== DOCUMENT TEXT ==
Skincare mistake 4: Rubbing in your product
The skin on your face is like a newborn baby–you have to be really gentle with it. That’s definitely a real saying (please don’t look it up). Basically, people tend to be quite rough with their skin (men reading this, we're looking at you, too).
When it comes to moisturisers, rubbing with a very heavy hand seems to be the general consensus, which is doing more harm than good (though it does seem effective in the moment). The rough, rubbing motion can lead to wrinkles, flakiness, irritation and redness, all of which aren’t the cutest look. Instead, you’ll want to gently pat it in or, if you must rub, do so in very light, feathery circles.
Skincare mistake 5: Applying too much product
Bigger isn’t always better–and the same applies to your skincare routine. Using more than you need is just wasteful–most of it is either going to end up on your pillow or get blotted off throughout the day. Now, this differs depending on the product you’re using, but with things like serums, a little tends to go a long way–the key is to use just enough that your whole face is covered. Similarly, for spot cream, less is better so you prevent drying out the surrounding skin too much. Moisturiser too–most are sufficient and effective enough in small amounts, but if you really need hydration touch ups throughout the day, invest in a hydrating mist instead.
Skincare mistake 6: Overdoing it on...
Clay masks are great for purifying skin and controlling oil production, but they are also incredibly drying. When using a clay mask, do not let it dry out completely–doing so can cause some serious damage to your skin. Further, limit your use to twice a week at most and make sure that you’re following up with plenty of hydration.

== YOUR ASSIGNMENT ==
Continue the article on common skincare mistakes, picking up right after its final sentence.

== EXTRACTED RECORDS ==

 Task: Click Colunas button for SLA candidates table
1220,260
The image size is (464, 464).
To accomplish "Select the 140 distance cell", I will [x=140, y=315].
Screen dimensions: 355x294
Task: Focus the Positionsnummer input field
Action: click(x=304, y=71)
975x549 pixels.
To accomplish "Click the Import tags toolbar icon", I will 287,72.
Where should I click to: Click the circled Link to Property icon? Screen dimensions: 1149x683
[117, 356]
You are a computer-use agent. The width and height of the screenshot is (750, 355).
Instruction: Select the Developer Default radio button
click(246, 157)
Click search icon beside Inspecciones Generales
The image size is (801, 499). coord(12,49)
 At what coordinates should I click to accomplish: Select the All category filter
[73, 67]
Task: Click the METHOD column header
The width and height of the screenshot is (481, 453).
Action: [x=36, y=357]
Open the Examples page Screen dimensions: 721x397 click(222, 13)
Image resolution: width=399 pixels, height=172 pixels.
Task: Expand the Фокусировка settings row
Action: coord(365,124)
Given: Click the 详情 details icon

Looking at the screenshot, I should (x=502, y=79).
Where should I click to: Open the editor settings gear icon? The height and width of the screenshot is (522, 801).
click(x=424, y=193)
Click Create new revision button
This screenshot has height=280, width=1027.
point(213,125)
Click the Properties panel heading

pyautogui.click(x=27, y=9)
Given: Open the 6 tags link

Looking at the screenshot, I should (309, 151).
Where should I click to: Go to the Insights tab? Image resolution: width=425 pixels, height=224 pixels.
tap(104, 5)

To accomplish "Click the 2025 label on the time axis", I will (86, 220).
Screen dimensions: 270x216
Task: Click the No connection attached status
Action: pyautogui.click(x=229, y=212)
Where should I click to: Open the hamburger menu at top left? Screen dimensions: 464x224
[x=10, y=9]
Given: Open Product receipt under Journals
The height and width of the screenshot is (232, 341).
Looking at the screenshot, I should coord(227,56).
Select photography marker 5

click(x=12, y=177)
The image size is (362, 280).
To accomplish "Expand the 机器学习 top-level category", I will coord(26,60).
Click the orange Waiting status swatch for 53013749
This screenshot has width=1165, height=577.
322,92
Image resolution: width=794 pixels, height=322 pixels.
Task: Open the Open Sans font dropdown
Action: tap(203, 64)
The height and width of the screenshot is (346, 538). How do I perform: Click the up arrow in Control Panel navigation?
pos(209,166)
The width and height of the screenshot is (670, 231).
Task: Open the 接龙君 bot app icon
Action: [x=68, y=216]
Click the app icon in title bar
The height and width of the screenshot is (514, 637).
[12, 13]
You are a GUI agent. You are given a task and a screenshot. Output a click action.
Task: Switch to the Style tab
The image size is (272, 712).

== ANSWER BOX ==
Yep, you can use sheet masks wrong. You may be asking–how is that possible? They’re convenient (albeit sometimes at the expense of the environment), effective and fool-proof. Well, not exactly.
Basically, if you’re leaving your sheet masks on your skin to the point that it dries, you’re undoing all of its benefits. You see, it’s absolutely imperative that a sheet mask stays moist because as soon as it starts drying, it begins sucking all the moisture out of your skin. All in all, you’ll be left with some very unhappy cheeks by the end, so make sure you stick to the directions on the packaging!
Is your skin feeling dry, tight, red and irritated? That’s a pretty clear sign that you’re going a little too hard on the exfoliating products. Whether you’re a chemical, physical or enzyme exfoliant kind of girl, you’ll want to cut back to twice a week at most. Oh, and if you’re an avid fan of clay masks, you’ll want to cut back even more than that as clay masks do their fair share of exfoliating too.
We get it, blackheads suck, and the attraction of pore strips is their gross fascination (you just want to see what’s going to come out of your little nose). However, what if we told you that the little specks coming out of your pores weren’t actually blackheads. No, no, no–they’re sebaceous filaments! There's a very big difference: Blackheads are pores that are clogged very deep with hardened, oxidised sebum and dead-skin cells. Pore strips do not work on these as they are so deep in the pore.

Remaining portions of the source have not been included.